Shares in Booker Group (BOK) fell 3.3% to 160.8p today after the wholesaler revealed a group-wide like-for-like growth of 0.4%

Booker called its first quarter performance “solid”, as total sales grew by 0.2% and non-tobacco like-for-likes (including Makro) rose by 1% in the 12 weeks to 19 June.

Like-for-like growth in the non-tobacco‎ lines was 1%, but was dragged back by a tobacco LFL sales decline of 0.9%.

Shore Capital analysts suggested the results represented “a subdued trading performance”.

The broker noted this is the first time Booker has reported LFL sales including Makro, and on an equivalent basis management said the average non-tobacco LFL through Q2-Q4 2015 was 0.9%. Shore said this figure “gives us comfort that trading has been in-line with expectations and recent trends”.

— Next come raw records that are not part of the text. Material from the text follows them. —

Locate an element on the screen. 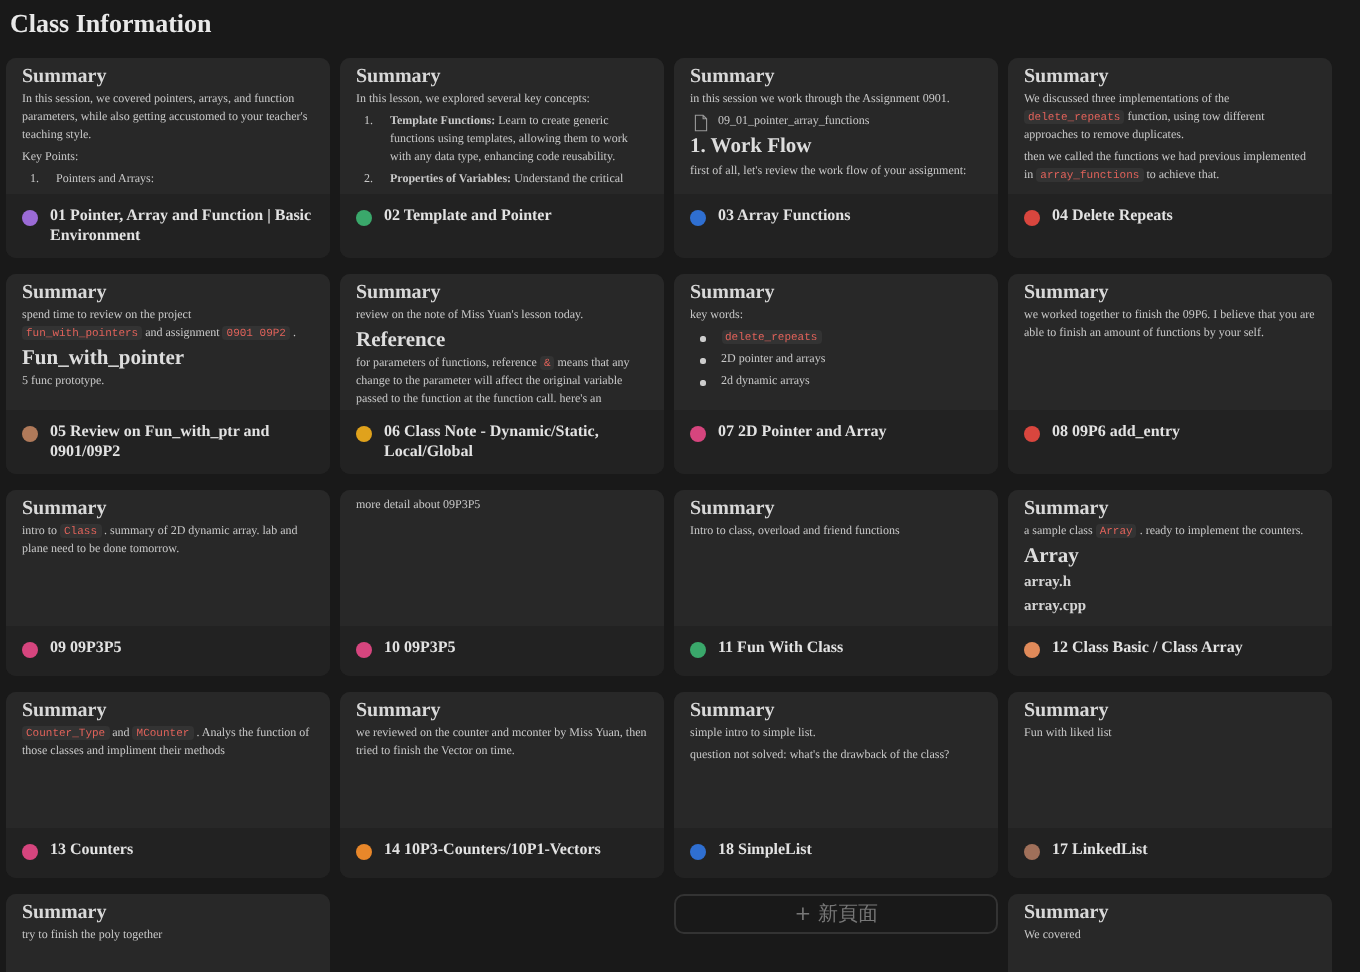  card-title: 07 2D Pointer and Array is located at coordinates (802, 432).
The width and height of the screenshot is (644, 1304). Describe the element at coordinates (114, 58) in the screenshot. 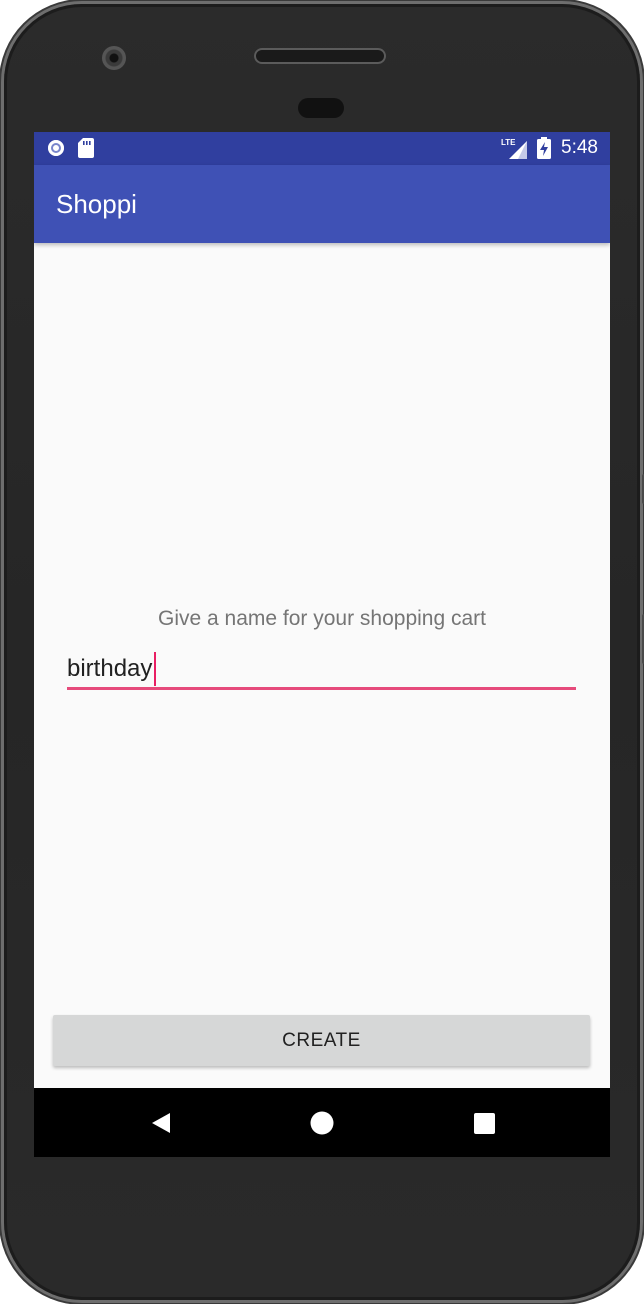

I see `front-camera` at that location.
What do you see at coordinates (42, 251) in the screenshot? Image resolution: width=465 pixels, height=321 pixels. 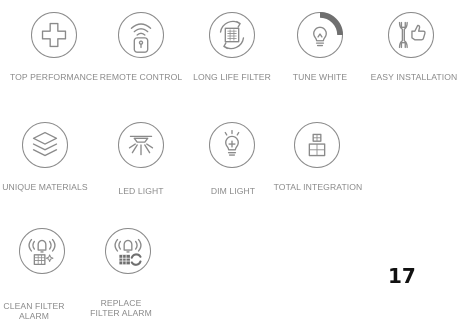 I see `alarm-clean-filter-icon` at bounding box center [42, 251].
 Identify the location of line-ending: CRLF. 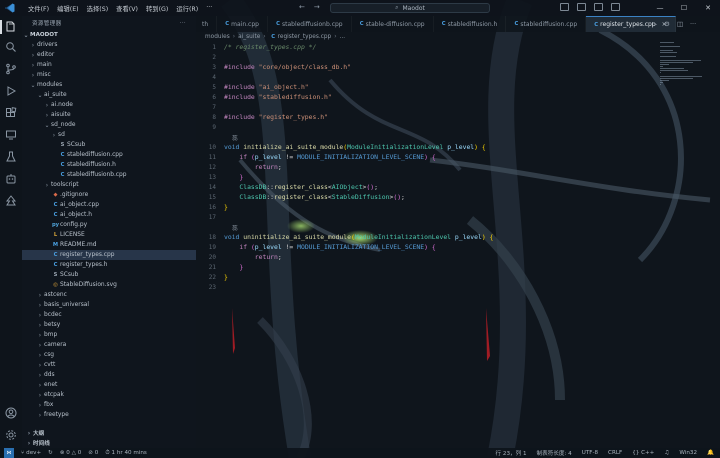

Booker said it remained on course to meet expectations for the year ending 25 March 2016.

Charles Wilson, chief executive, said: “Booker Group continues to make good progress. Our plans to Focus, Drive and Broaden Booker Group are on track. We continue to enhance choice, price and service for our retail, catering and small business customers.”

Booker said customer satisfaction had improved and the eleven combined Booker/Makro sites “are working well”.

It highlighted delivered wholesale businesses Booker Direct, Chef Direct, Classic and Ritter as having “a good quarter” and said sales in India are continuing to make progress.

Another potential reason for Booker’s weak share price performance today was the Chancellor’s confirmation that Sunday trading laws are to be reviewed.

Shore Capital said that extended the trading hours of larger supermarkets and superstores may lead to “serious additional competition in hours where they currently have none”.

“Such an outcome could be a new challenge to independent retailers that Booker supply,” Shore said.

Booker shares are up 18.9% year-on-year, but have slipped since hitting an all-time share price high of 184.4p last month.